241     I accept the plaintiff’s knee pain has increased significantly since the incident, as he deposed, despite some limited improvement after the January 2010 surgery.[85] 

[85]T74

242     As Maxwell P said in Haden Engineering Pty Ltd v McKinnon:[86]

“The evidentiary basis of the pain assessment will ordinarily comprise the following:

(a)  what the plaintiff says about the pain (both in court and to doctors);

… .”

[86](Supra) at paragraph [11]

243     The plaintiff has constant pain in his left knee and his left thigh muscle, radiating up and down his leg, into his left hip and down to his foot.  At times, that pain makes him walk with an altered gait, and in recent years, he has experienced pain in his low back and right ankle, which he thought was contributed to by the way he weight-beared on his feet due to his left knee pain.

244     The plaintiff has reported his pain in similar terms to a number of examiners, with Dr Allen describing the plaintiff as having marked symptoms, albeit because of increased BMI as well as established osteoarthritis.

245     Further, there is some restriction of knee movement and functionality as the plaintiff described, confirmed by Mr McLean on examination. I accept the plaintiff’s description of the fall at the market in 2016 as a result of his left knee giving way. 

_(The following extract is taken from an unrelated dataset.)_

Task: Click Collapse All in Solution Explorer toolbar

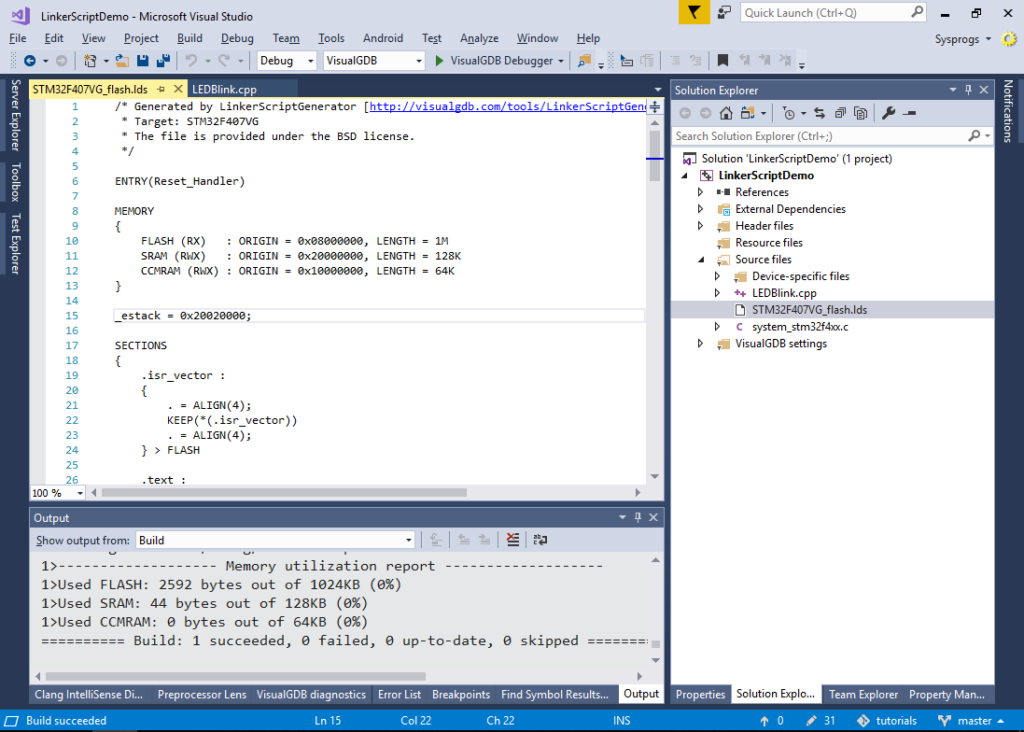Action: 838,113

246     I also accept the plaintiff’s back complaints in 2013, noted by Dr Kumar, were as a result of his inability to squat properly and his back taking more of the load because of his left knee problems.  As counsel for the plaintiff submitted, the plaintiff was a man who was just trying to keep working and adjusted the way he did things.[87]

[87]T76

247     The plaintiff requires frequent painkilling medication for his left knee, taking four Panadol Osteo a day whilst working and Panadeine Forte on the weekends.  He wears a knee support and uses Voltaren Gel.

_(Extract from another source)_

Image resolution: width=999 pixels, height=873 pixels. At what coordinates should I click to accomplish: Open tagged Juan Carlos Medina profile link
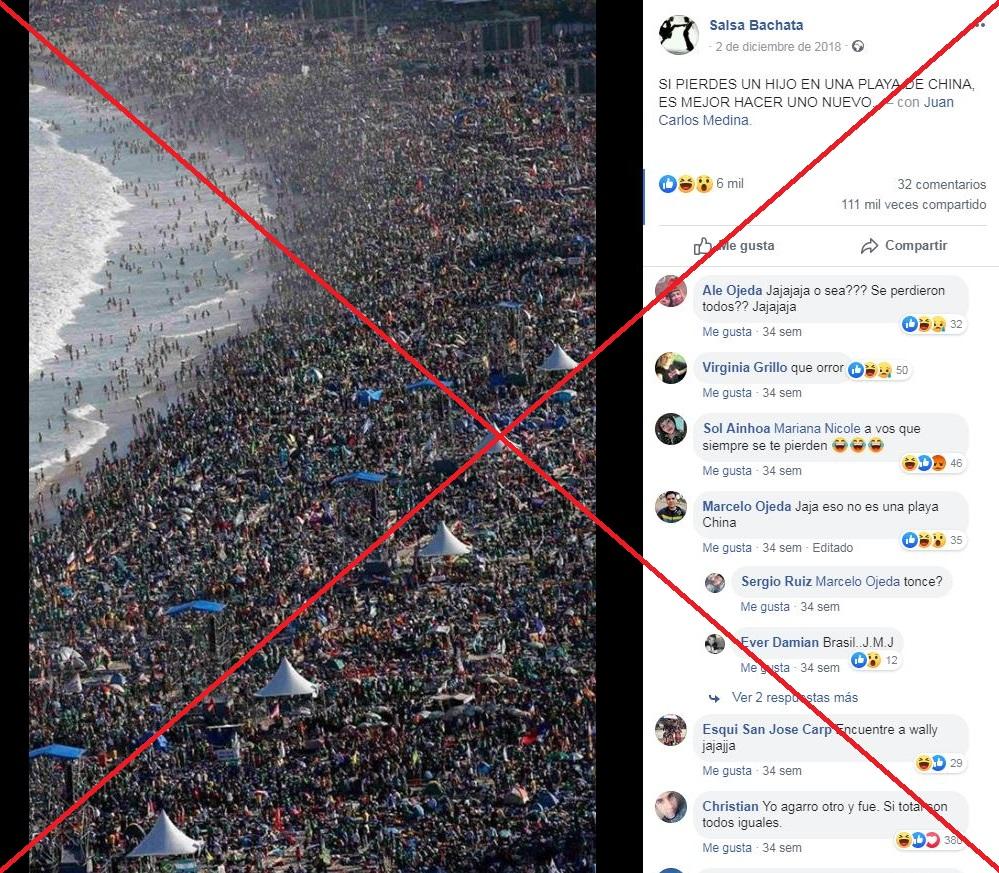coord(806,111)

248     As Dodds-Streeton JA said in Kelso v Tatiara Meat Company Pty Ltd:[88]

“The chronic pain was a prominent feature of the appellant’s case. The endurance of permanent daily pain requiring frequent medication, must, according to ordinary human experience, raise a real prospect of a ‘very considerable’ consequence.”

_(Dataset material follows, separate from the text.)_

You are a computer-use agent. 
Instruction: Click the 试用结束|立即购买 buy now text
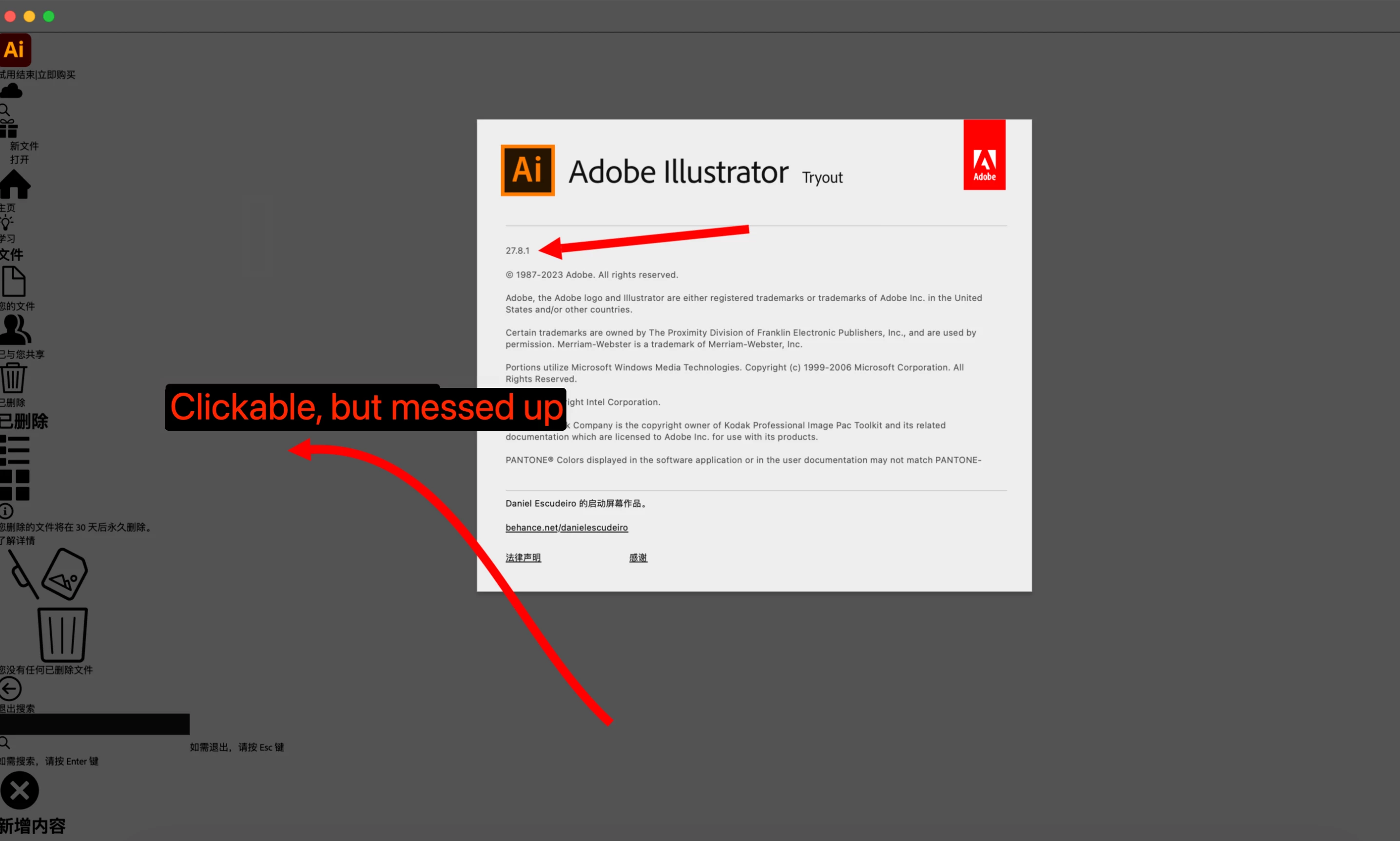pyautogui.click(x=38, y=75)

[88](2007) 17 VR 592 at paragraph [199]

249     I accept the plaintiff required the 2010 arthroscopic surgery as a result of this incident injury, as Mr McLean explained.  Whilst the plaintiff had had other instances of knee pain, they always settled down, but this did not – a view to some extent accepted by Mr Lugg, who thought it was possible the need for surgery resulted from the incident injury.[89] 

[89]T73

250     I also accept the incident injury has resulted in an acceleration of the knee replacement surgery, as Mr McLean described.[90]  Based on the history and on the plaintiff’s honesty and recollection, Mr McLean thought knee replacement surgery would be at an earlier stage than would otherwise have been anticipated, were it not for the work injury.

[90]T72

251     I accept the plaintiff’s knee pain causes him difficulty sleeping and getting comfortable in bed.  It interferes with his ability to walk long distances and play golf, and prevents him from riding the Harley he purchased when he went to Queensland in 2014.[91]  Driving and sitting for prolonged periods increase his knee pain.  He is also restricted in his ability to play with his young children.

[91]T75

252     Taking into account all the evidence and analysing it in the manner directed by the Court in Filipowicz,[92] I am satisfied the consequences of the incident aggravation are “serious”.

[92]Supra

253     The plaintiff’s evidence as to his pre and post-incident knee condition was corroborated by his partner, Claire, whose affidavit evidence was unchallenged.

254     I also accept that the plaintiff’s knee impairment is permanent, as his pain and restrictions have continued for many years despite surgery and he will ultimately need replacement surgery.

255     Accordingly, I grant leave to the plaintiff to bring proceedings for damages for pain and suffering.